To take her mind off the mountain’s height, we went fishing. It was July and there was no ice on the lake, but I remember ice well from a June arrival in 1970, the year after my ascent of Chamberlin. We’d just hiked in from the Arctic Ocean in an epic walk under crushing packs. I remember being hungry, and standing on the lake ice, watching a 38-inch, 20-pound lake trout swim toward my silver spoon before engulfing it. Now it was Siena’s turn. Wham, her thin rod with its six-pound-test line bent double. Soon I was standing in the shallow water, and tossed the 28-inch fish onto shore with my hands so that the line wouldn’t break. She carried it back to camp for a feast. All would have been well if it weren’t for the mountain, still looming above.
It was hard to reconcile Siena’s anxiety with my own memories of this spot. I’ve always taken pride in my youthful adventures. The ascent of Chamberlin joined a list that began with rock climbs with my father in the Alps when I was six, seven, eight, nine. Then Dad’s rope broke as he attempted to put up a new route on the Eiger, in Switzerland where we lived at the time, and he fell 4,000 feet to his death. Losing him ripped a giant hole in our family. Mom moved us to Washington, where she entered graduate school. And I continued to climb and ski, now with Mom’s fellow graduate students. But a sense of real purpose came when, at 12, I discovered the Arctic in the pages of Farley Mowat’s Never Cry Wolf. At once, I knew I’d become a wolf biologist. Soon after a high school teacher invited me on a Seattle Mountaineers outing to climb Mt. Chamberlin. But it wasn’t until 1974, during my fourth trip to the Arctic, that we finally saw a wolf: a whole den full of puppies playing alongside the Kongakut River. As it happens, I didn’t become a wolf biologist. But I never lost my love for the Arctic. Or mountains.

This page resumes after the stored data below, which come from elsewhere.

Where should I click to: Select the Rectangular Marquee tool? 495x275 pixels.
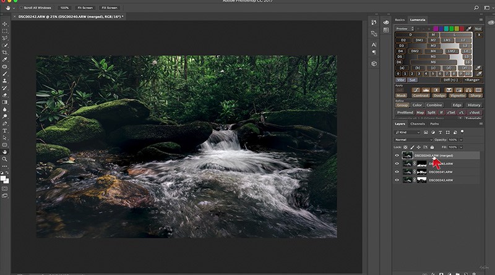(x=5, y=31)
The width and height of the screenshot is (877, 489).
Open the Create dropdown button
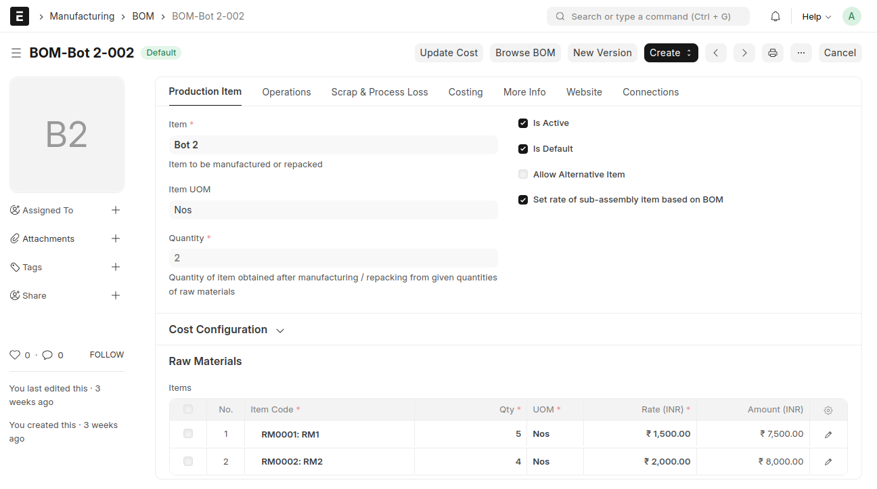click(671, 53)
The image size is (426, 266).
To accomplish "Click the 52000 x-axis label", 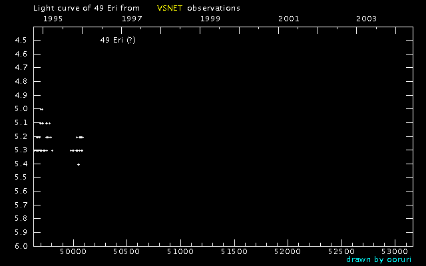I will [x=288, y=253].
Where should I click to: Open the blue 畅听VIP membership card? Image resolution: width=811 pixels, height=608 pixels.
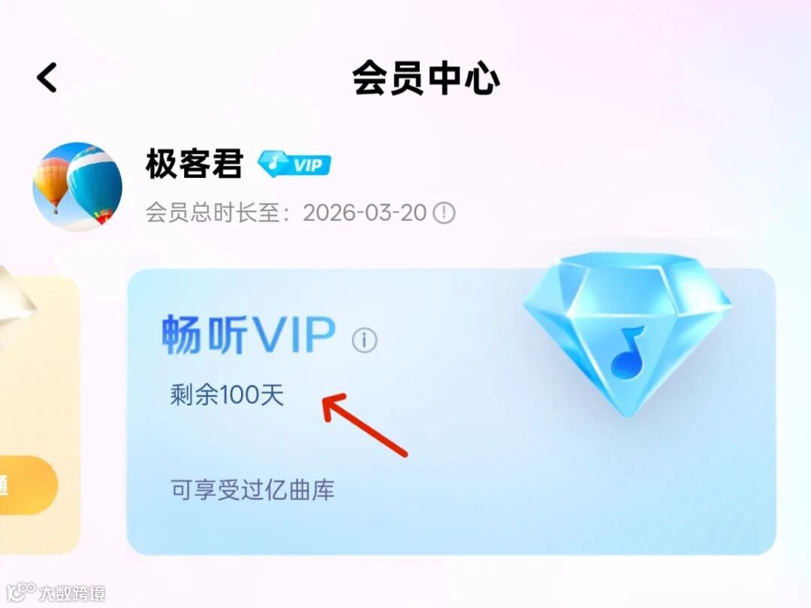[451, 411]
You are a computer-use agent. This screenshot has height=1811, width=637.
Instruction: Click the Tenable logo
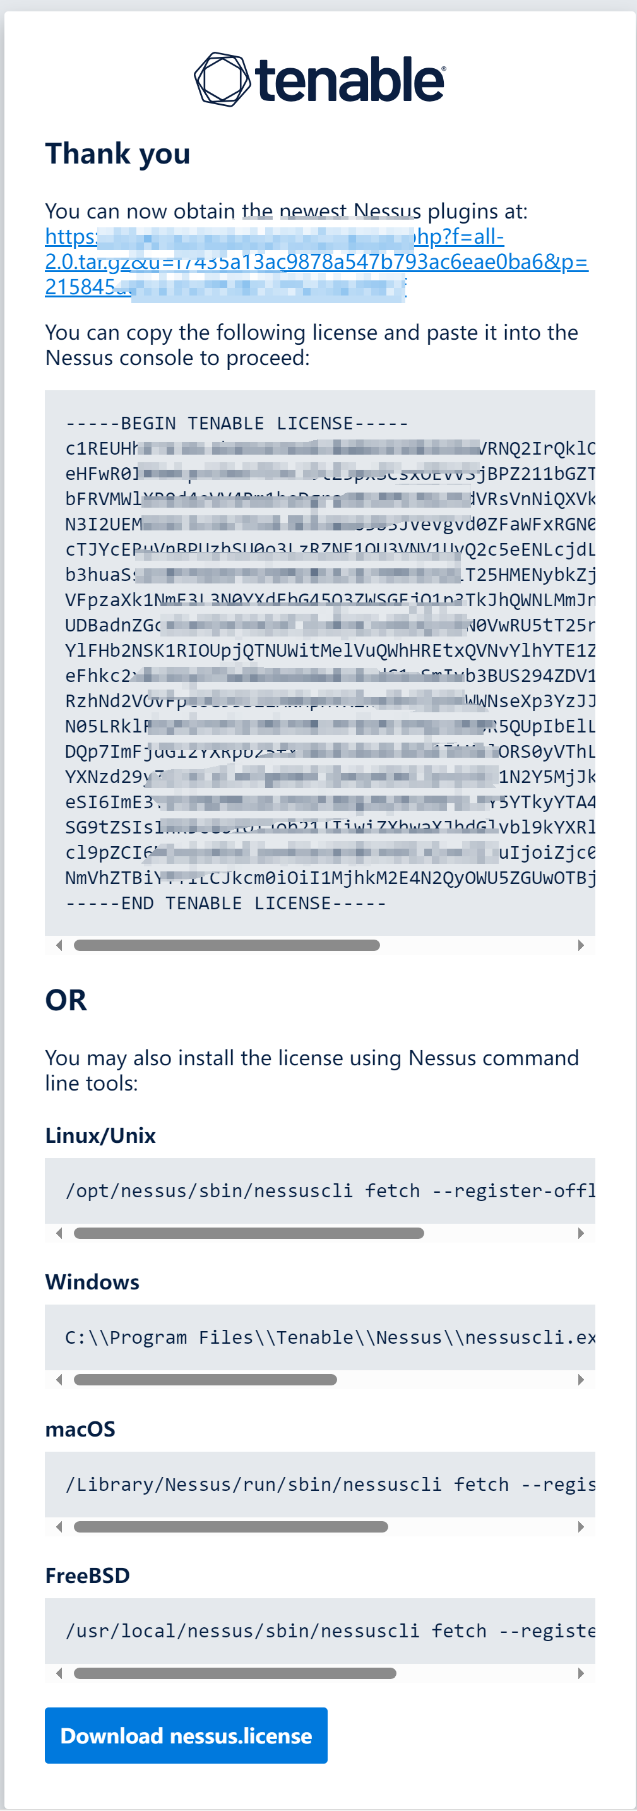tap(319, 79)
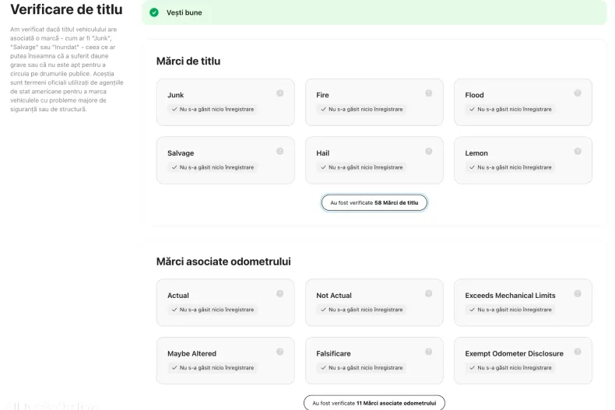Open the Salvage card info icon
Screen dimensions: 615x410
tap(279, 151)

After dinner, as I was digging for enthusiasm, Siena spilled her heart.
“If we could just hang around and fish and see things it would be great,” she said. “But I’m pretty nervous. That mountain is big. If we didn’t have to climb the mountain then hike out 40 miles I wouldn’t be so nervous.”
She paused, faint moisture gleaming in her eyes, and then she finally let the rest out: “Why do I have to follow in my dad’s footprints so much? Living in a foreign country. Watching you on the Eiger [I climbed it a few years back]. Climbing the mountain you climbed as a kid.”
Her questions stung. Am I really like that?